YOUR INSTRUCTIONS:
From the line containing "Viewport: 370px width, 126px" to the line containing "Image resolution: width=294" in the entries below, reproduce every line exactly, ends included. Nothing else belongs in the copy, and no pictures.

INPUT MATERIAL:
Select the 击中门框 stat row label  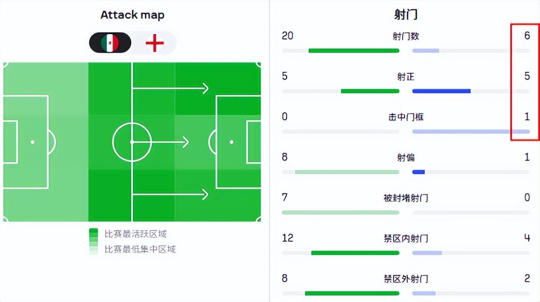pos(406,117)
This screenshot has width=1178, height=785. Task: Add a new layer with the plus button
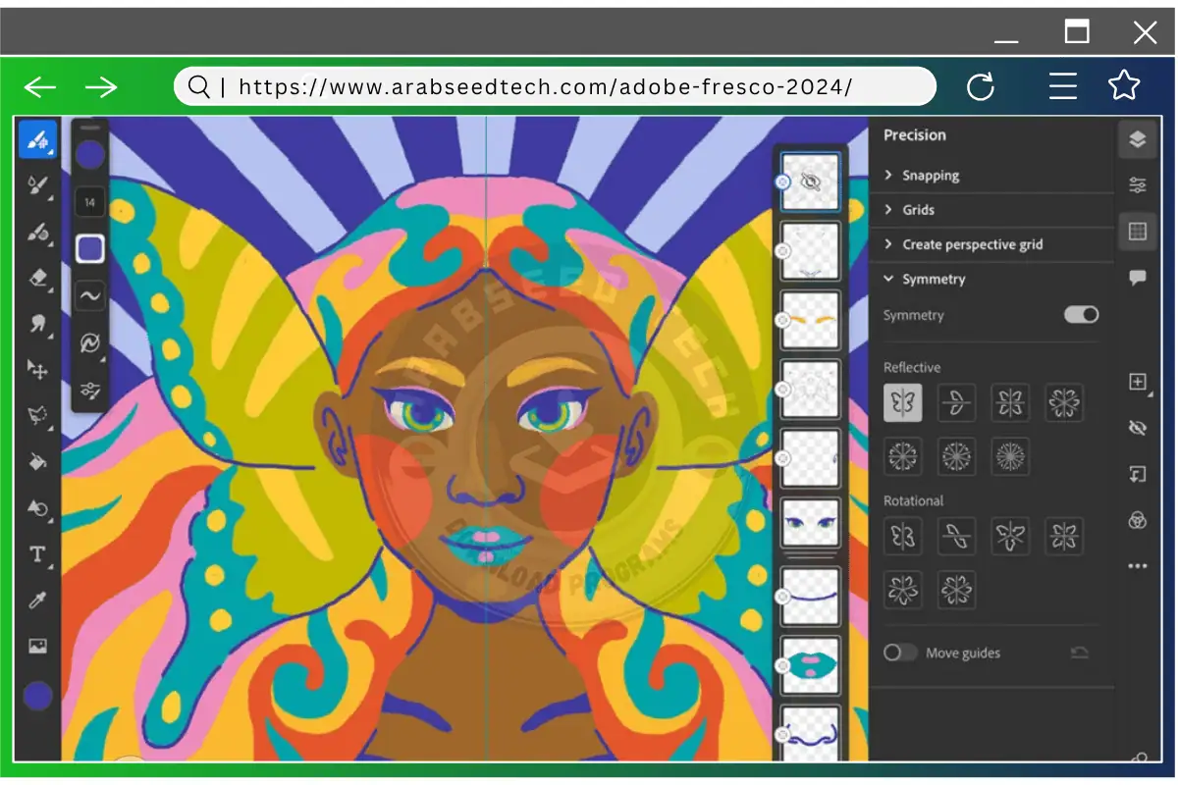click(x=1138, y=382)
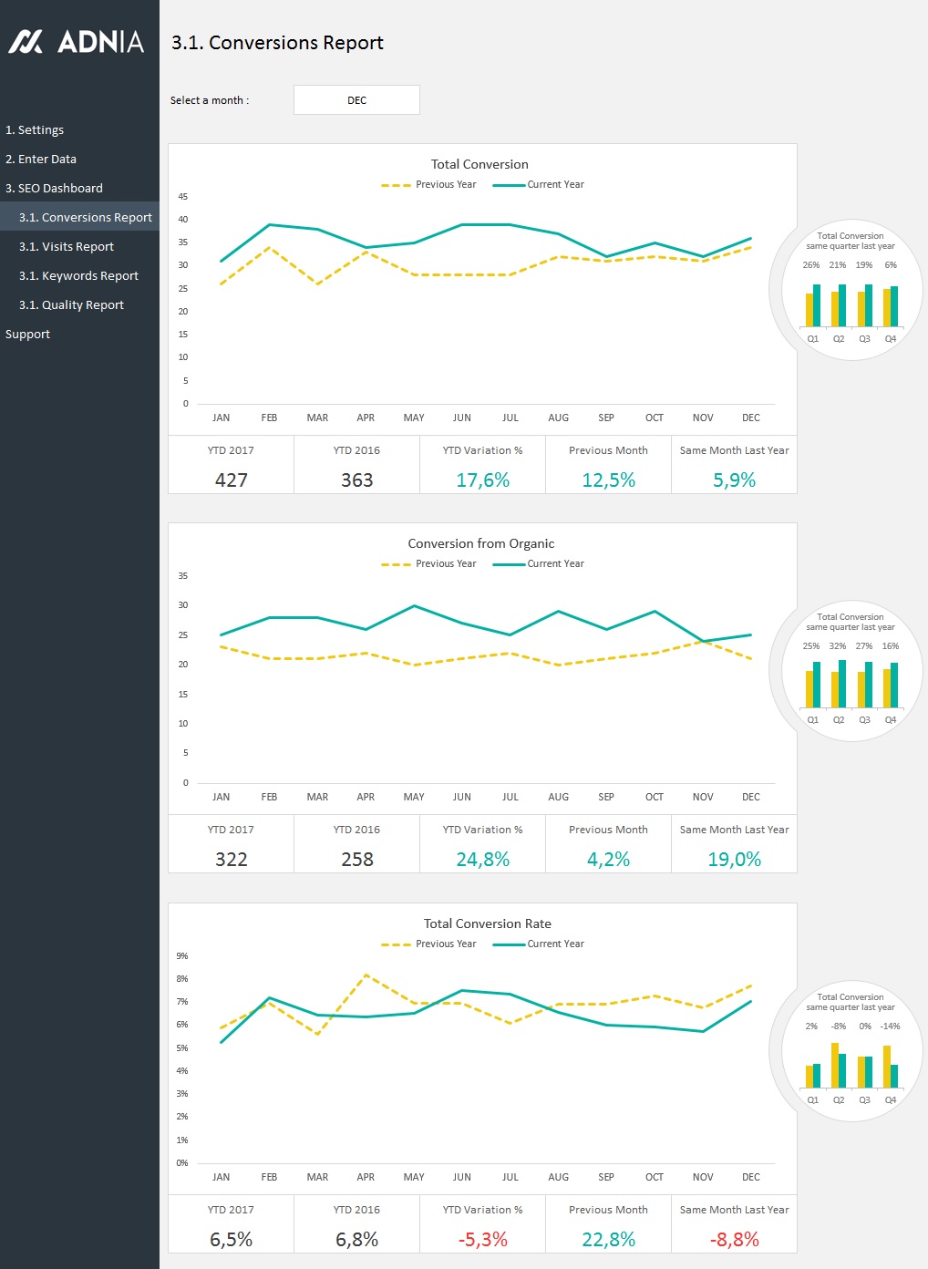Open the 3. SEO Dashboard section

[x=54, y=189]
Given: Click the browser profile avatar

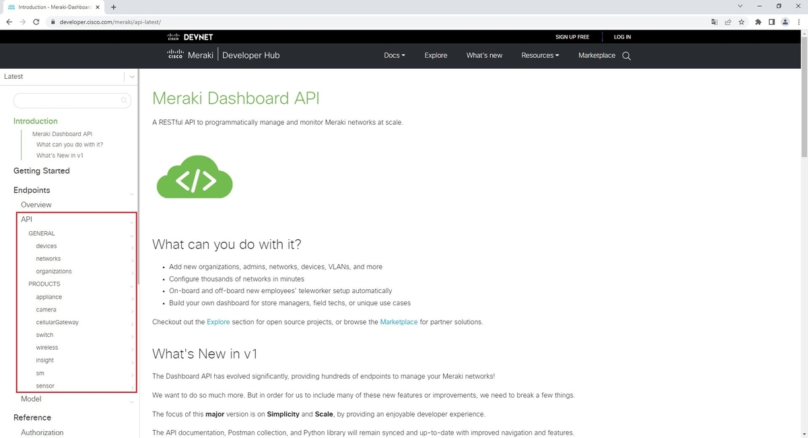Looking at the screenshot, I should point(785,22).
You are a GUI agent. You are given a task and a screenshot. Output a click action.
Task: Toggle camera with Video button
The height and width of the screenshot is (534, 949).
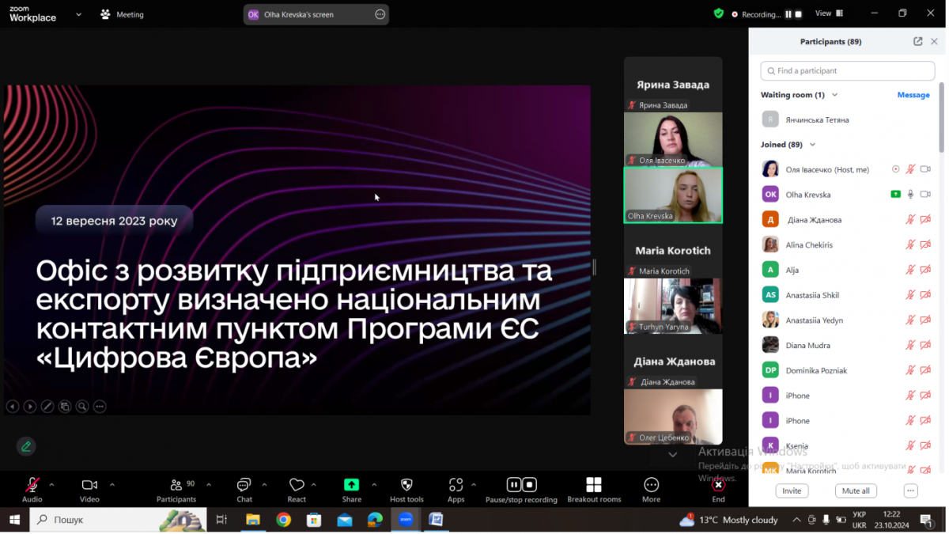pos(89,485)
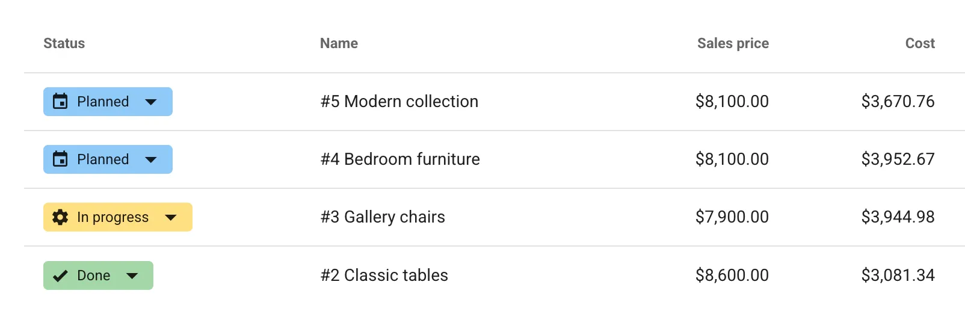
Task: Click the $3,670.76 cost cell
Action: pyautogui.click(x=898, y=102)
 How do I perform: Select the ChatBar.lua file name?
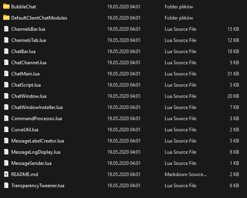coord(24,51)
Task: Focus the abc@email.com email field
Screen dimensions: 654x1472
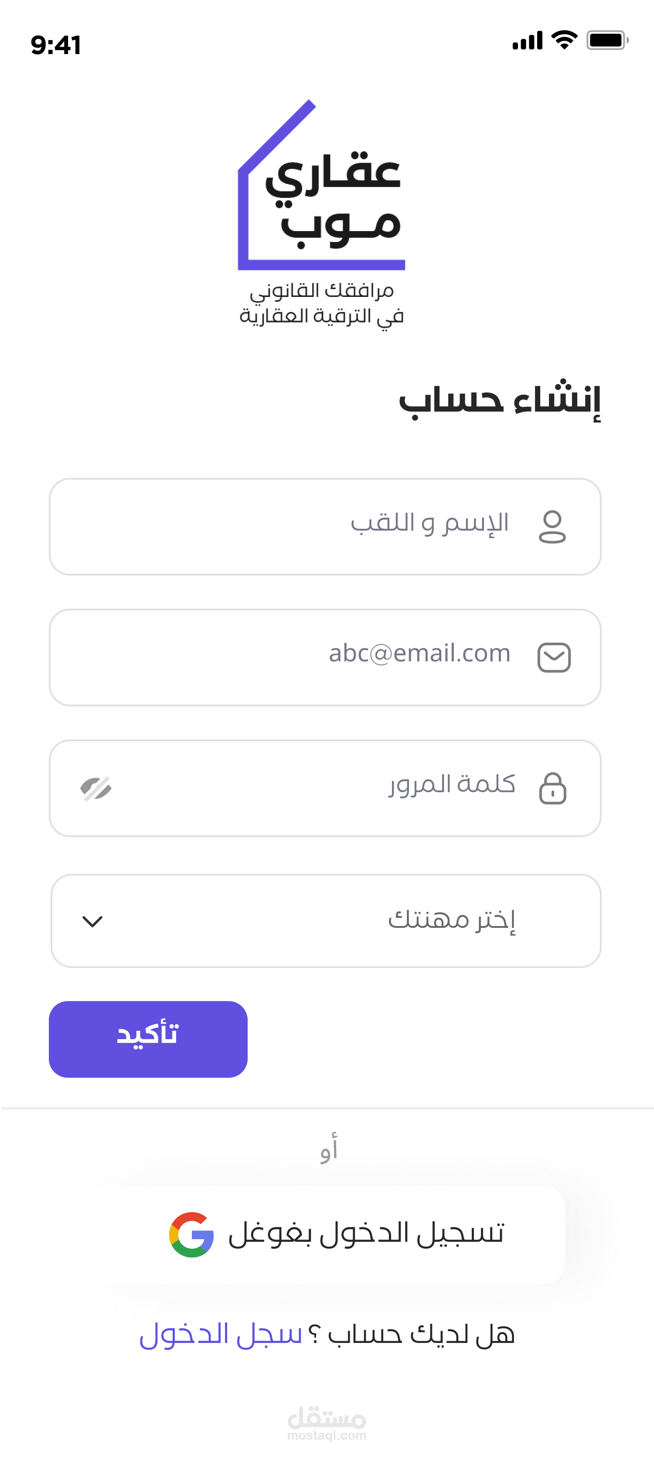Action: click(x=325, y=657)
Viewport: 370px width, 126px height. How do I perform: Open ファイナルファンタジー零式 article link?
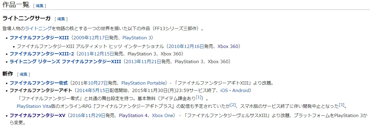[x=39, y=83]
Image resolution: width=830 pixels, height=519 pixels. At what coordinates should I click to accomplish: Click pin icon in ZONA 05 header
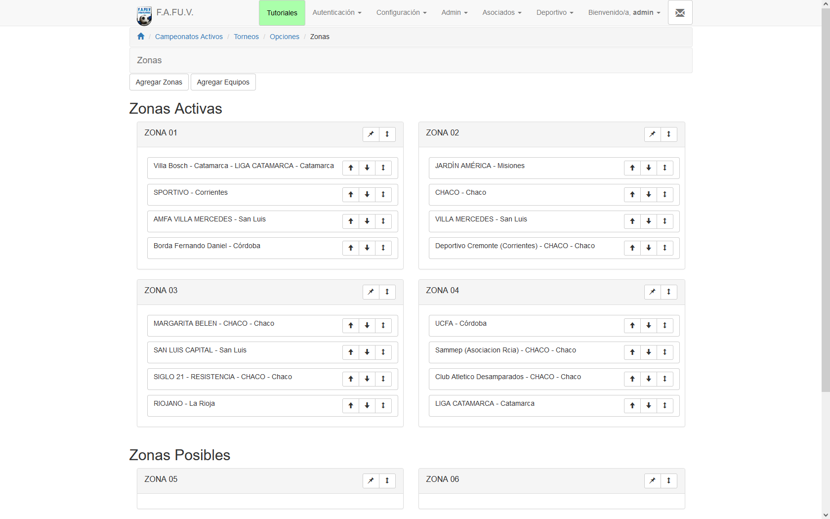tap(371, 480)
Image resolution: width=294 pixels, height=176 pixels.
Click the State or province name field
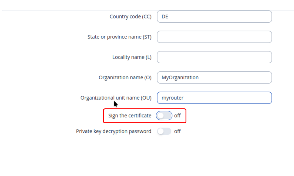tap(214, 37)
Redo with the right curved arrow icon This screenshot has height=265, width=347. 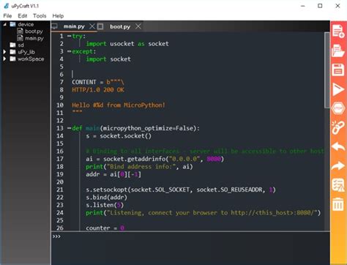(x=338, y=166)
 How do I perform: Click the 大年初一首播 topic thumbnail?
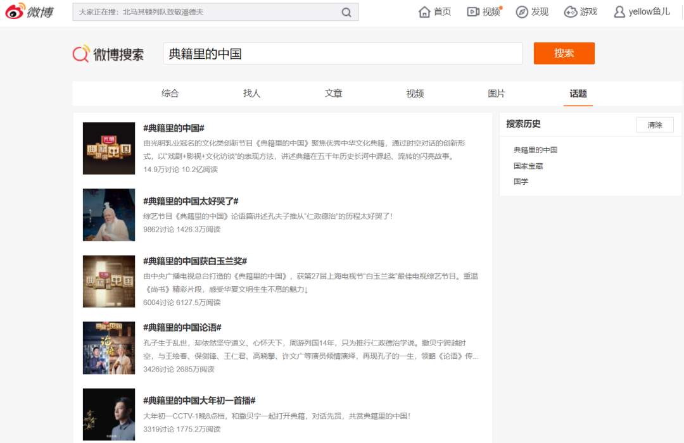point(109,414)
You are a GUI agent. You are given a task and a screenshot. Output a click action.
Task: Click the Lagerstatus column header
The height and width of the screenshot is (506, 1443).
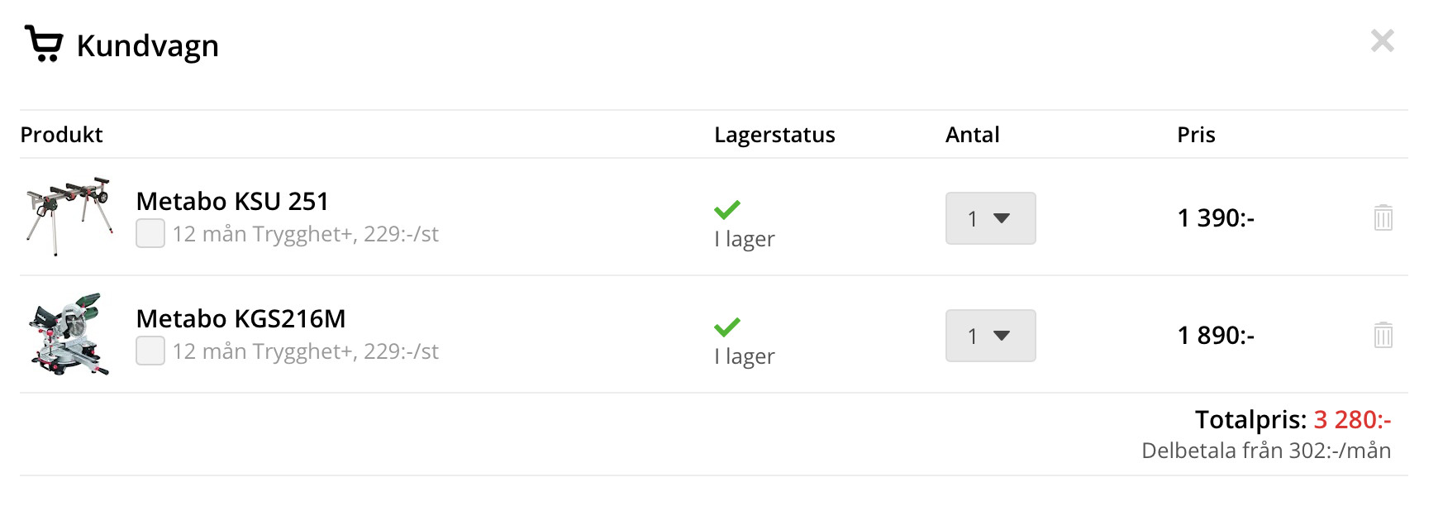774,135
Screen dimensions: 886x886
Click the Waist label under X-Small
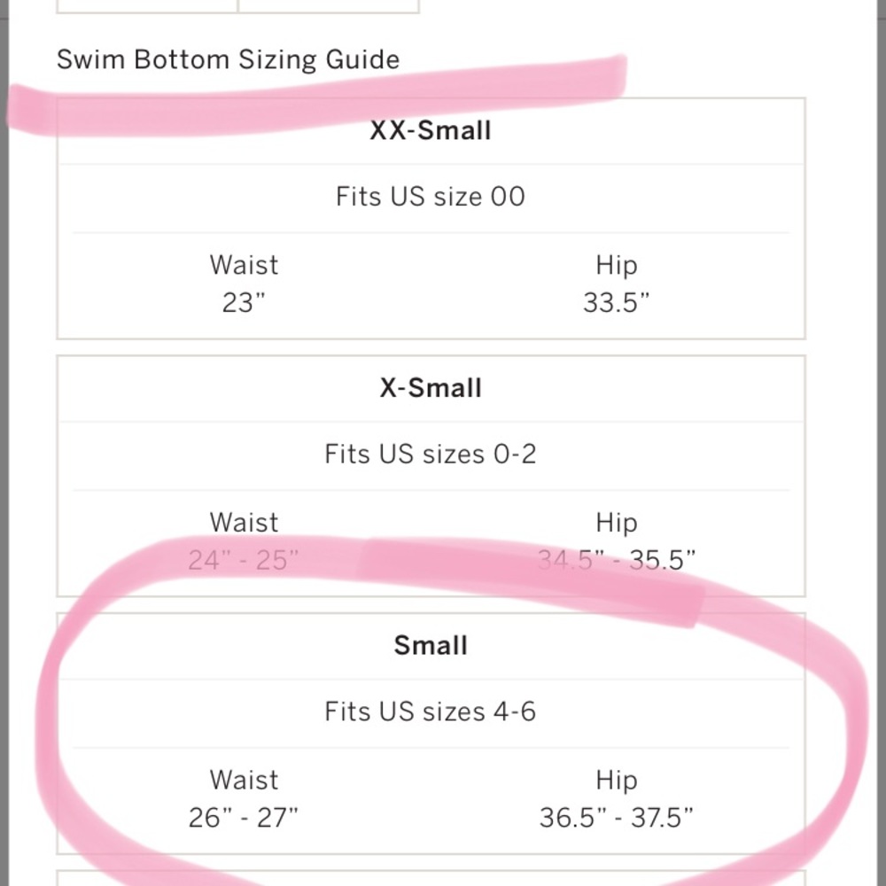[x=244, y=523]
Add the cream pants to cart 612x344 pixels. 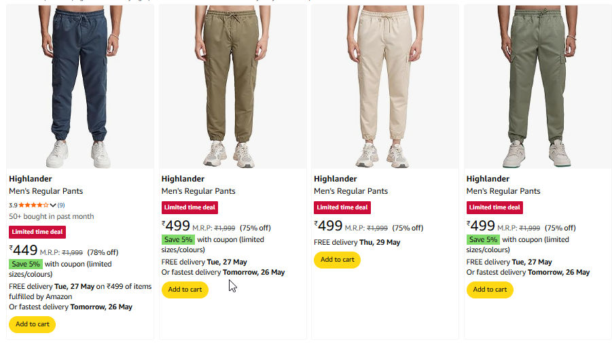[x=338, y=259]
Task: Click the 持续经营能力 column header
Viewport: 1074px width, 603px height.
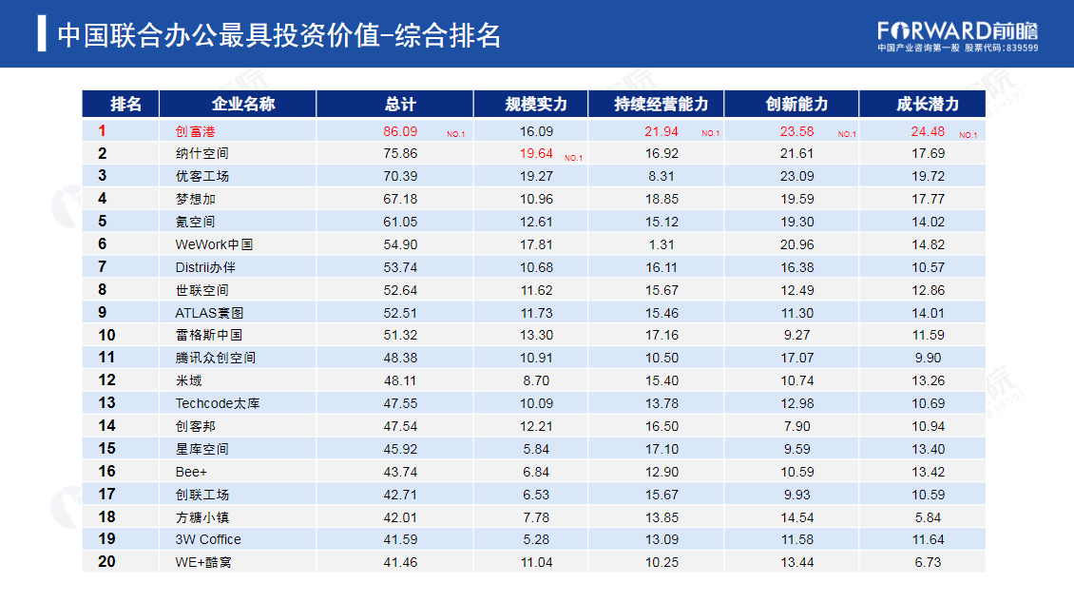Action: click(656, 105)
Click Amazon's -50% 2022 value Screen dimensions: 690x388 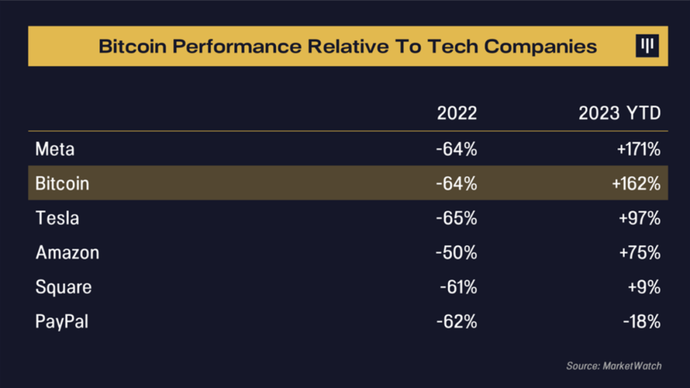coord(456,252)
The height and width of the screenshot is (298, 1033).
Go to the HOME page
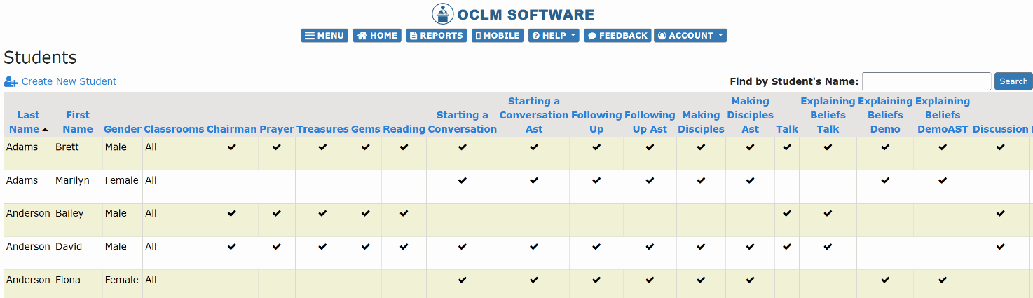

ANSWER TO THIS PROBLEM:
Viewport: 370px width, 126px height. How do I perform: Open ファイナルファンタジー零式 article link?
[x=39, y=83]
Image resolution: width=830 pixels, height=519 pixels. At what coordinates should I click to accomplish: Click pin icon in ZONA 05 header
tap(371, 480)
Image resolution: width=294 pixels, height=176 pixels.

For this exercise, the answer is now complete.